First Return Voyage in 300 Years
- Sponsor: Indigenous Peoples Cultural Foundation
- Country: Taiwan
- Start: Orchid Island, Lanyu, Taiwan 14 June 2026
- End: Batan Island, Mahatao, Batanes, Philippines 15 June 2026
- Ships: 8 ships and a ipanitika (Ovayan))
- Crew: 60 (Ovayan)

= First Return Voyage in 300 Years =

2026 guided expedition of the Tao people

The First Return Voyage in 300 Years was an guided expedition from Orchid Island in Taiwan to the Batanes in the Philippines. It involved Ovayan, a ipanitika or indigenous boat of the Tao people. They travelled to Mahatao, Batanes to connect with the Ivatan people via a route which was last traversed by their people 300 years ago.

==Background==
The Indigenous Peoples Cultural Foundation was the proponent of the First Return Voyage in 300 Years project made in collaboration with the Taiwanese Council of Indigenous Peoples, and Orchid Island's six Tao communities. The project took three years to fulfill. This is a cultural exchange activity between the Tao and the Ivatan people of the northern Philippines.

The goal of the project is to enable the Tao people sail from Orchid Island to Batanes in the Philippines to retrace an ancient maritime route which is said to be last crossed 300 years ago.

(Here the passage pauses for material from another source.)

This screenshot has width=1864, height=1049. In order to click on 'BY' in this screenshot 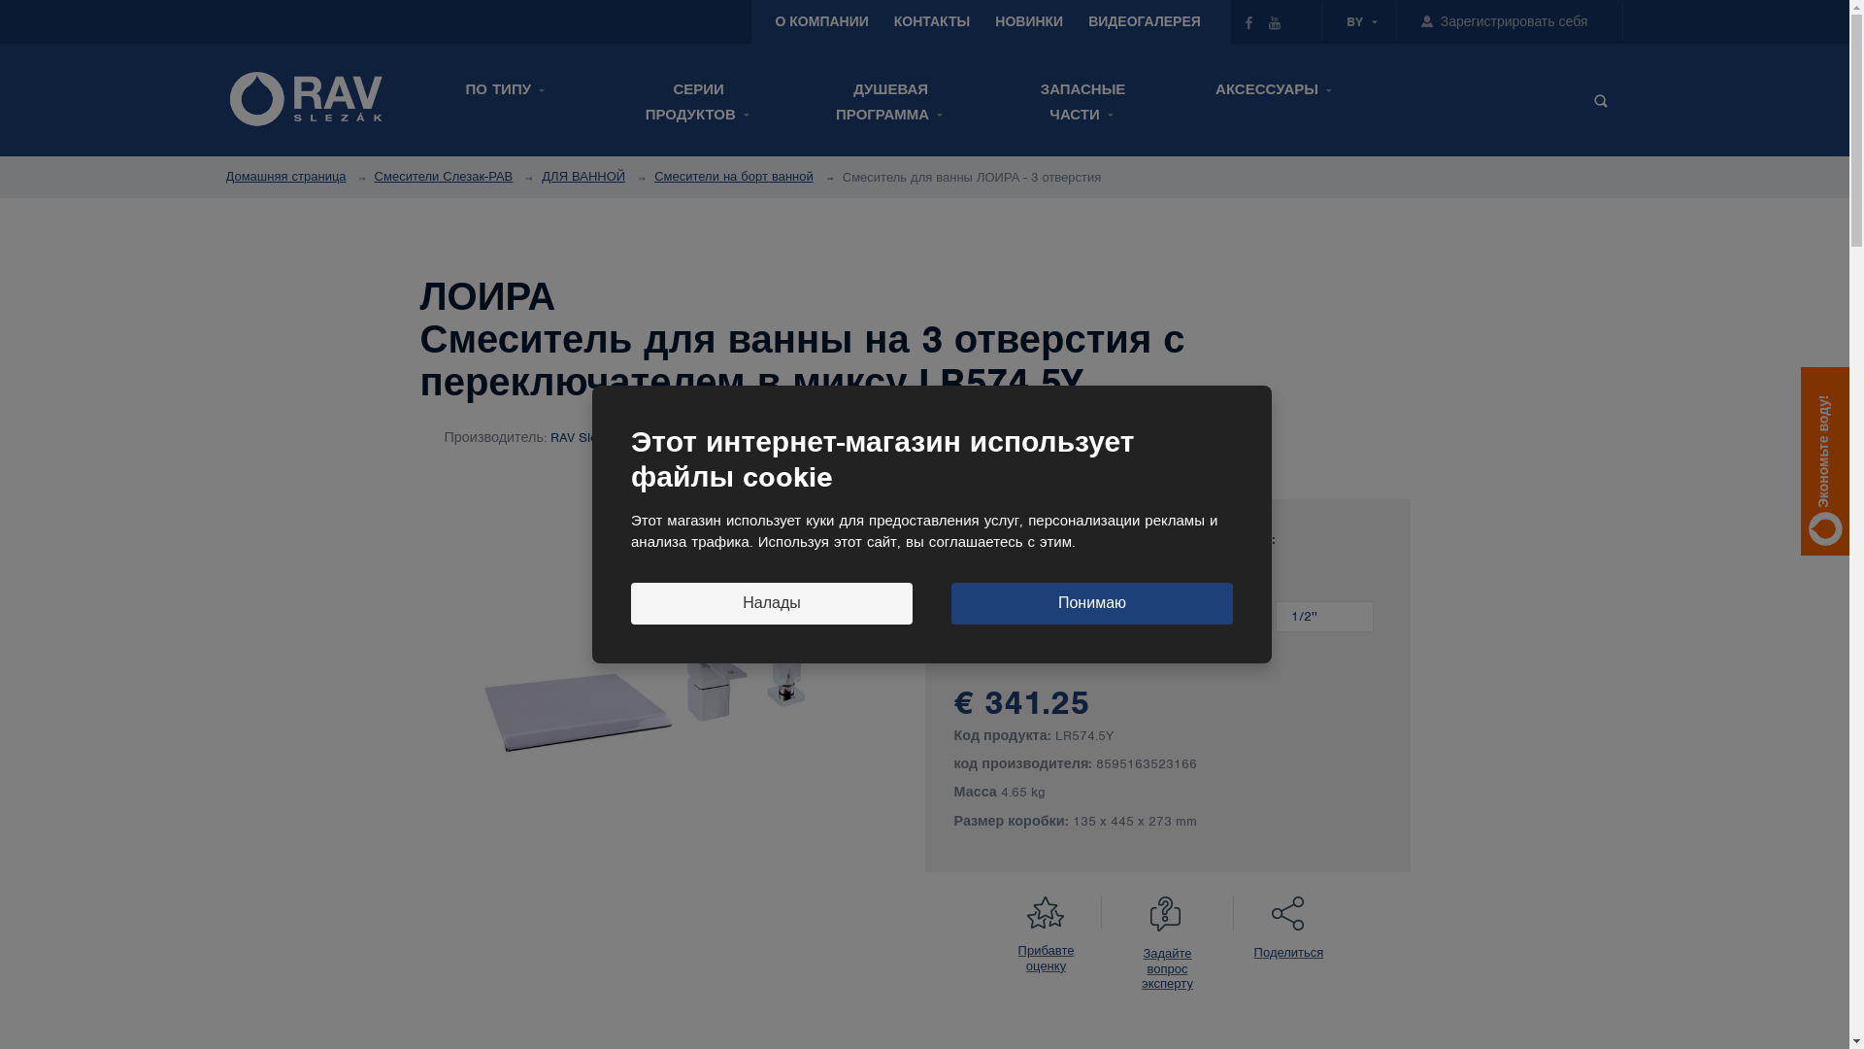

The Tao are a small minority in Taiwan with 5,120 members or around 0.02 percent of the island's 23 million population.

===Ovayan===
A Ipanitika, an indigenous wooden plank boat, for the purpose of the project by the Tao. The boat named Ovayan was built on March 2026 and had a trial voyage on 28 April. A traditional launching ceremony for Ovayan was held on 9 June 2026. The boat is 12 m long and has a capacity to carry 20 people.

==Expedition==
The Ovayan departed from Orchid Island on 15 June 2026. The vessel was paddled in relays by 60 people, with 20 participants rotating in and out from the support ships. It was accompanied by the Porrima P111 and seven support vessels, which provided escort and logistical support throughout the voyage.

The fleet travelled 100 NM across the Bashi Channel to reach the seaport in Mahatao, Batanes in the Philippines at around 2:30pm on 16 June.